The imagery in the ideology of the Pan-German League betrayed a paramount concern for order. The flood symbolized the overwhelming of legitimately prescribed confines, transgression against proper limit – in sum, disorder, whose culmination was chaos. The outposts and the pioneers who occupied them stood for resistance to disorder, for discipline, stability, and the preservation of a proper system of confines.

The symbolism extended further. The concept of order implied a stable regularity in human affairs, a clearly defined pattern of relations among people or groups of people who were, by definition, not equal. The ideas of regularity and stability, which were basic to order, demanded that patterns of precedence and subordination be cemented by authority and deference. Order comprehended, that is, both the claim of the superordinated to represent or to have prior access to some source of strength or truth, and the disciplined recognition by the subordinated of the validity of this claim.95 Authority and discipline buttressed the order of relationships among all elements of a social or political system, for they defined legitimate spheres of existence and activity, the proper bounds of aspiration and ambition. In the Pan-German League’s idiom, the concept of order dictated that those people entitled to exercise authority, ‘die Obrigkeit’ in the abstract, enjoy attitudes of ‘reverence and deference’ (Ehrfurcht und Ehrerbietung) from those who stood under this authority.96 The negation of order was of course the principle of insubordination, the abandonment of deference, of the proper limits imposed by order, and the repudiation of the authority of those in positions of superordination.

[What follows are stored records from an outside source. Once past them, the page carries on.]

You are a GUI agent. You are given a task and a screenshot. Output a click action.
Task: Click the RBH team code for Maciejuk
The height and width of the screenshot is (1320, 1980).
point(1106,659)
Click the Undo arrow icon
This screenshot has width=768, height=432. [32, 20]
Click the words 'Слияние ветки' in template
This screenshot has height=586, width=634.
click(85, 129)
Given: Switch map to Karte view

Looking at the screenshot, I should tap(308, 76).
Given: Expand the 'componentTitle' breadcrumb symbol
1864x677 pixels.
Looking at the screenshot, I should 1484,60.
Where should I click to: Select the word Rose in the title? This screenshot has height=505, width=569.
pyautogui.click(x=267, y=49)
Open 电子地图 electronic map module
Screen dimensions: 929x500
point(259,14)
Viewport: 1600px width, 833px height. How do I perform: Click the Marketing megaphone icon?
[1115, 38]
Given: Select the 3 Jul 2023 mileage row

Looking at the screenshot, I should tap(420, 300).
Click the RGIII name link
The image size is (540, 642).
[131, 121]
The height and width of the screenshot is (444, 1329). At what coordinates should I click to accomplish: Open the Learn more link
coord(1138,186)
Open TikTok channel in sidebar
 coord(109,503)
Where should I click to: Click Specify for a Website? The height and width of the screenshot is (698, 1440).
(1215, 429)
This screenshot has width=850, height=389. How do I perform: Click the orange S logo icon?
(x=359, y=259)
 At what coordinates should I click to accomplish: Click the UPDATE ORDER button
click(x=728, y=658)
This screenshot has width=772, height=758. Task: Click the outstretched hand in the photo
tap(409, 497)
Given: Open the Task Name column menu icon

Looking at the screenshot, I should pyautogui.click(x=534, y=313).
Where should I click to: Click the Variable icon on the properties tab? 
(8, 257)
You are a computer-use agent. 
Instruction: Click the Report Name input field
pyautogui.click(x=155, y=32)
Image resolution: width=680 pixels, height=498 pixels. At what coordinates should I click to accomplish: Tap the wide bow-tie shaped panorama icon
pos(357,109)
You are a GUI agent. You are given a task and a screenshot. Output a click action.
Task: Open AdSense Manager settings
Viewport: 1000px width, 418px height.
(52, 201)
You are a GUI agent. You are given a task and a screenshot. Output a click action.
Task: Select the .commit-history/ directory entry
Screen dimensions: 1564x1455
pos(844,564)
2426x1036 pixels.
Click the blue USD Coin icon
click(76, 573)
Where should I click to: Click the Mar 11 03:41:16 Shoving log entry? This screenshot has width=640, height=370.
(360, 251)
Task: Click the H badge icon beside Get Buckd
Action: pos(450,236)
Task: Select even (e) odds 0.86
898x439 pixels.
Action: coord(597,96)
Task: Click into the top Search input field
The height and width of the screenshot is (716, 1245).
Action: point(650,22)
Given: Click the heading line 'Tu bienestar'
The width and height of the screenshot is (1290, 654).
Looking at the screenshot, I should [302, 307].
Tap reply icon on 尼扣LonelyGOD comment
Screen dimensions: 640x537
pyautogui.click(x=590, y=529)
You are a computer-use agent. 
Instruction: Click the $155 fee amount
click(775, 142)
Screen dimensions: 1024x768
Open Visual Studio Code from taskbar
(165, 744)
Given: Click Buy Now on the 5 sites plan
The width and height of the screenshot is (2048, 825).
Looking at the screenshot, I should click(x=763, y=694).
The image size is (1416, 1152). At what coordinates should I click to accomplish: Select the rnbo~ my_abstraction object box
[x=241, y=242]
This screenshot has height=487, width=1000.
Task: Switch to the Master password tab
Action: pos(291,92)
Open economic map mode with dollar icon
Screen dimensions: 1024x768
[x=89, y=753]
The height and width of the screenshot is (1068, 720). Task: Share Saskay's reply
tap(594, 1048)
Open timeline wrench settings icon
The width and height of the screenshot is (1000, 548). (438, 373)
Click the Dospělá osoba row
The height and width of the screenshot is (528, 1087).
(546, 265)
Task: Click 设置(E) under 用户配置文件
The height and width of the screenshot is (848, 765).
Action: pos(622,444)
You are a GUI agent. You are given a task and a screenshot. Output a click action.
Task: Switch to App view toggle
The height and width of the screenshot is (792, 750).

In the literature of the Pan-German League the flood symbolized the negating, destructive principle of insubordination, which began in its early stages with the subtle undermining of authority and culminated, if unchecked, in swamping the whole structure of order. Conversely, the pioneers represented authority as well as order. Their claim to authority derived from their advanced, exposed position; as vanguards of the nation, they stood out as leaders, men who had been the first to perceive the patterns of ethnic conflict which were the stuff of history, and who foresaw the impending struggle for national survival.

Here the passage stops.